**Problem:**
Copy each line below holding "computer".

<<<<

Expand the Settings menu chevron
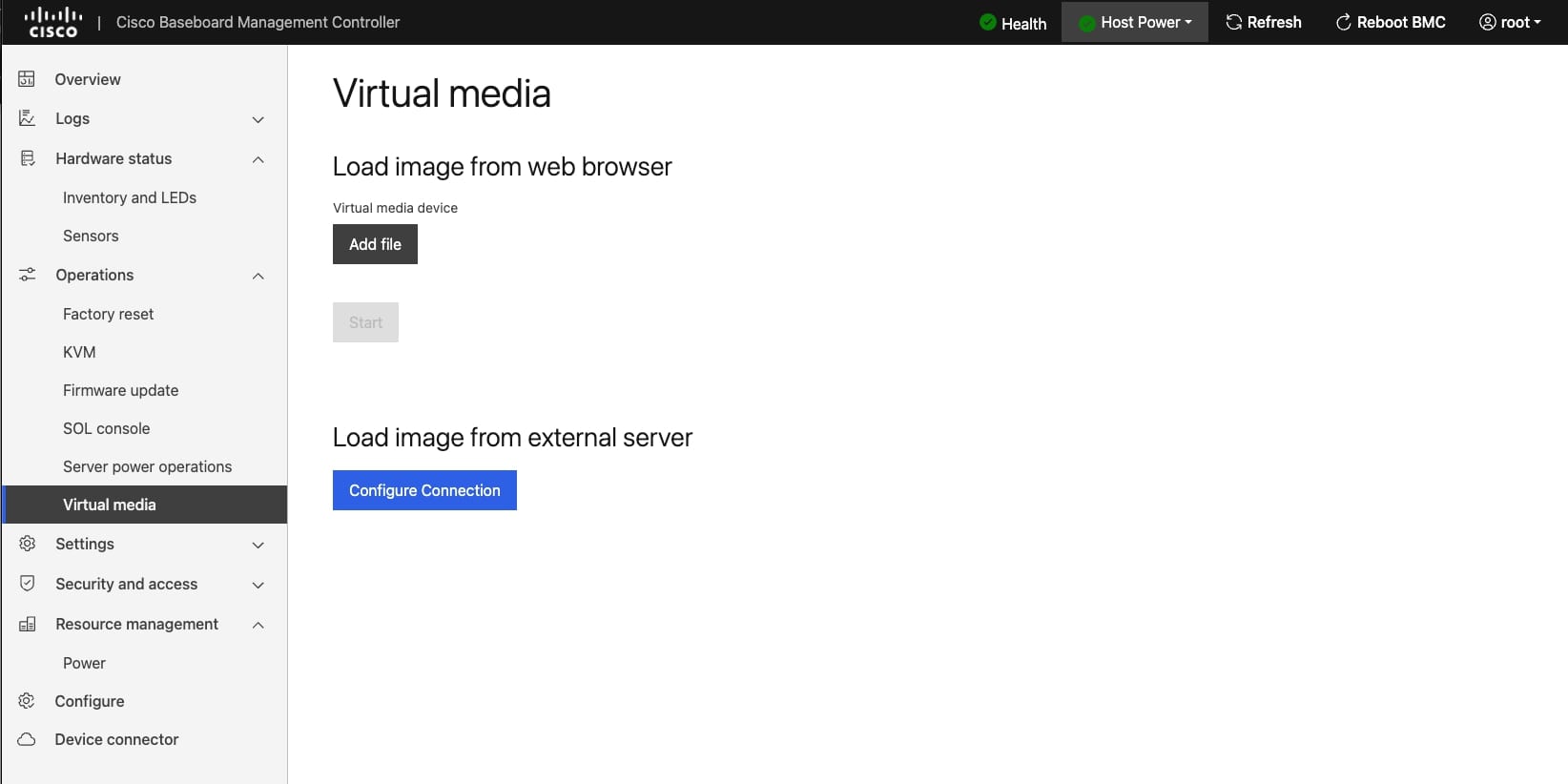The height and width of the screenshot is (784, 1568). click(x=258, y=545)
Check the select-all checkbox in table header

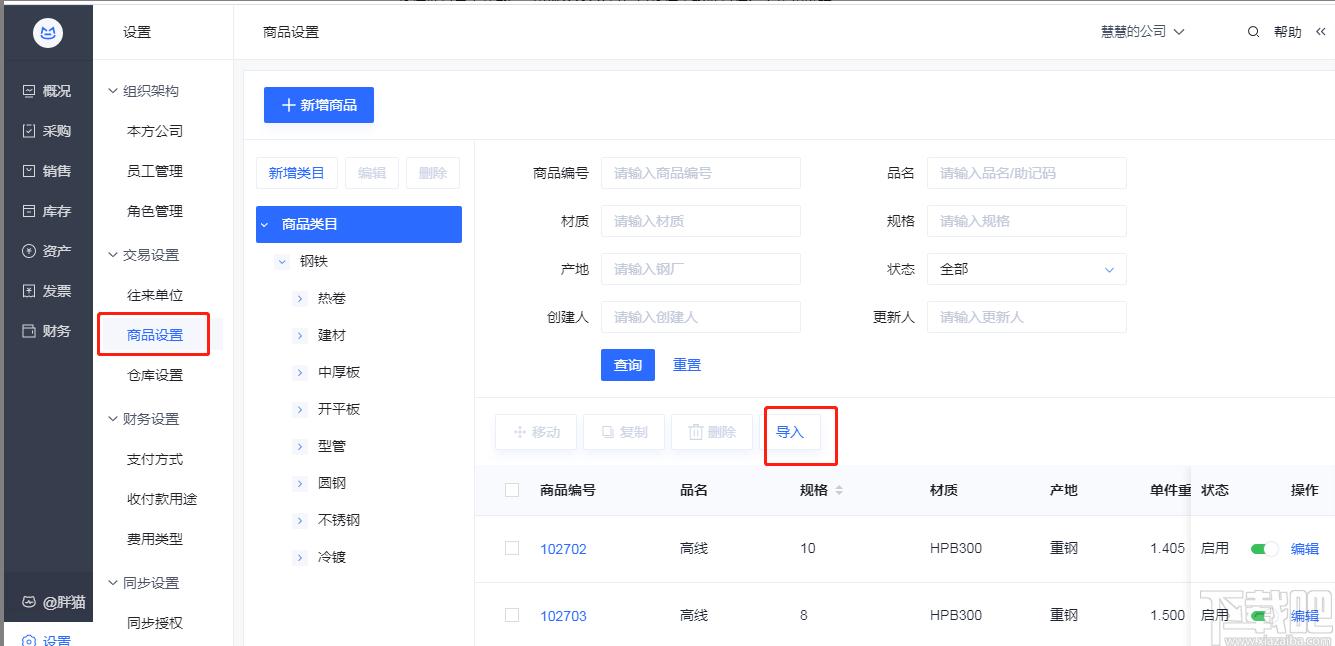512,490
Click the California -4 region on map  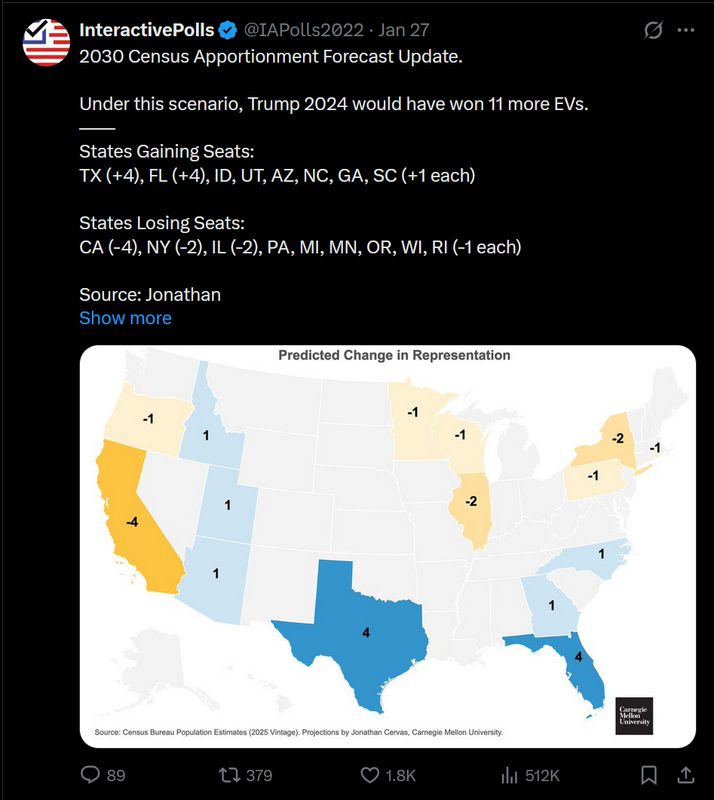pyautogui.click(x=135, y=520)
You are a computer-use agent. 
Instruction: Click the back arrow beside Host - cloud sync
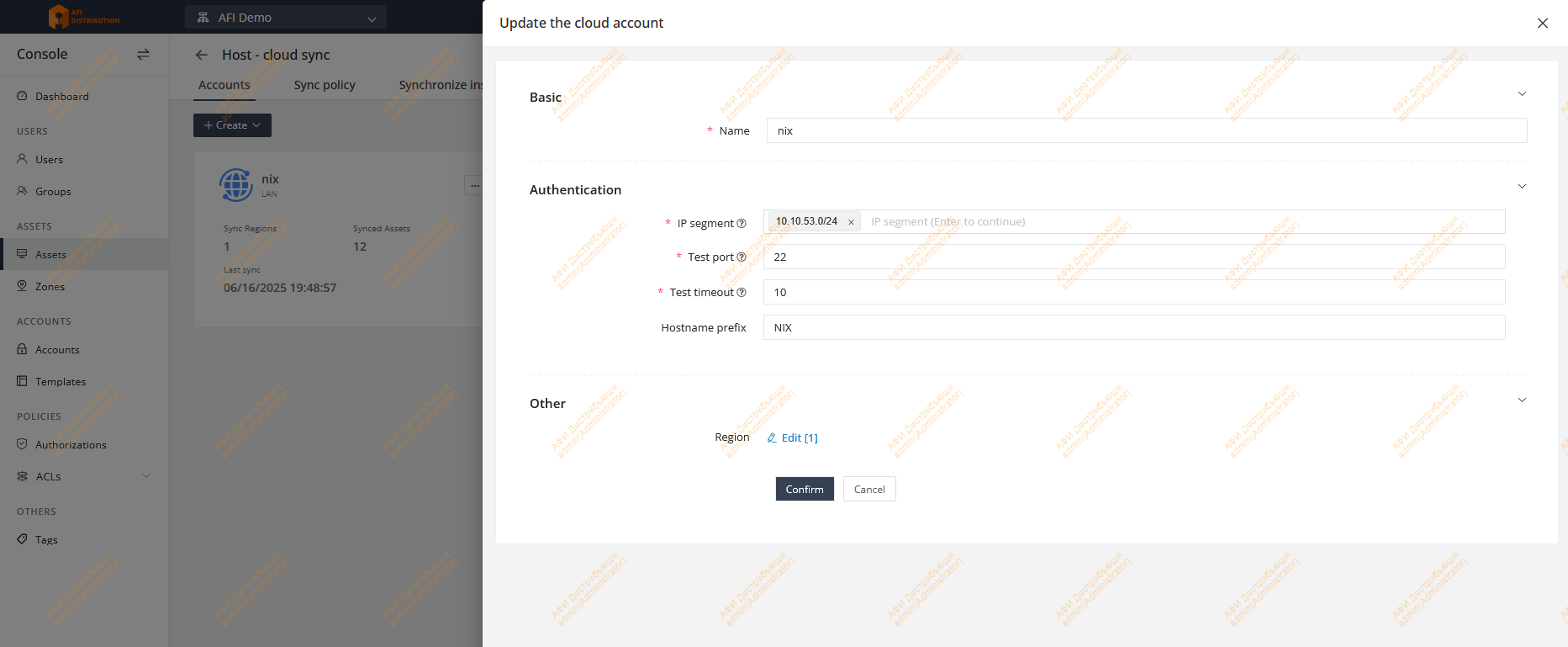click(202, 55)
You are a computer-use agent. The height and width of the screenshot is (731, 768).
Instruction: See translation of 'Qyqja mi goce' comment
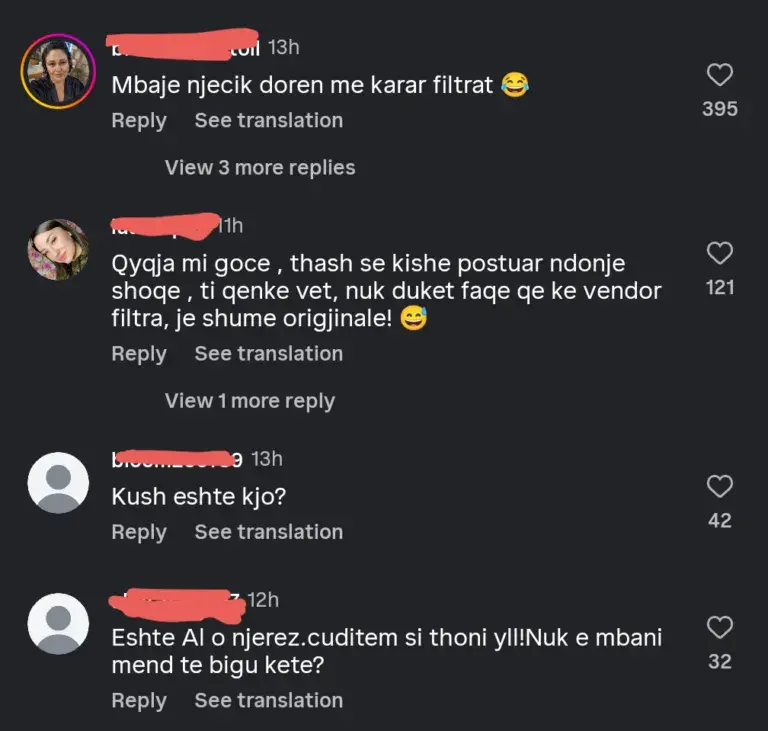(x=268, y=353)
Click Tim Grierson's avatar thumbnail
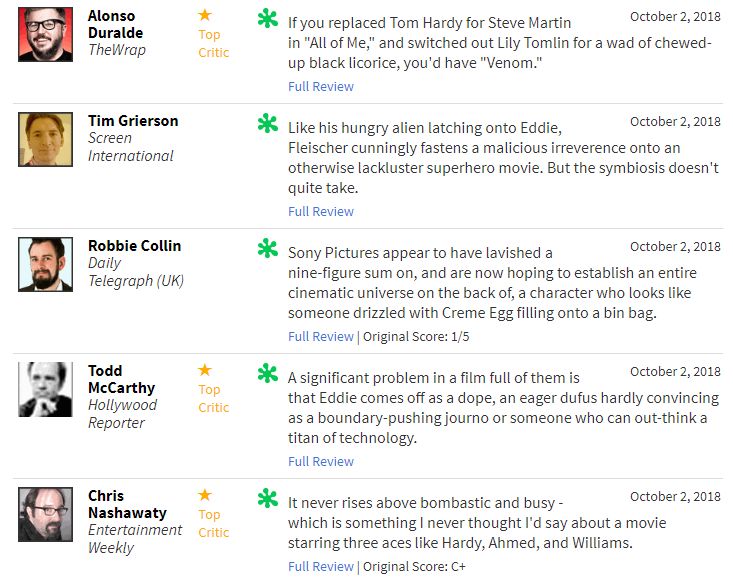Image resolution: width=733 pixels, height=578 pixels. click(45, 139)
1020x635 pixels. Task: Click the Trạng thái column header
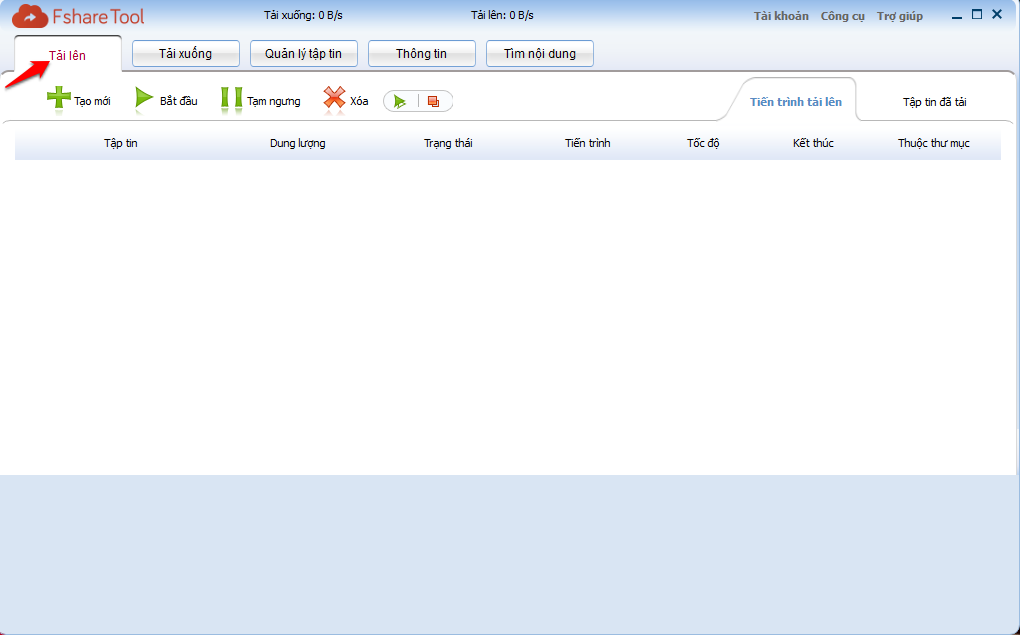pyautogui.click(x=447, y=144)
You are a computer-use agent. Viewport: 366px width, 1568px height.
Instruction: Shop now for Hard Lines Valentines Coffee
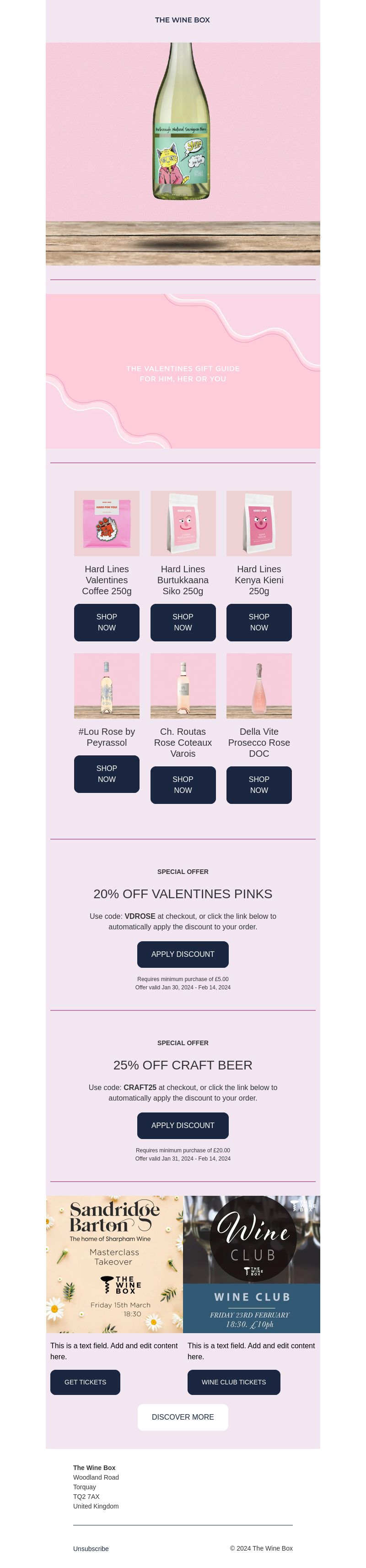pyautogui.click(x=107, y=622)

>>>>

**Output below:**
You are a computer-use agent. 
You are a computer-use agent. The height and width of the screenshot is (731, 768).
You are a computer-use agent. Viewport: 366px width, 1568px height.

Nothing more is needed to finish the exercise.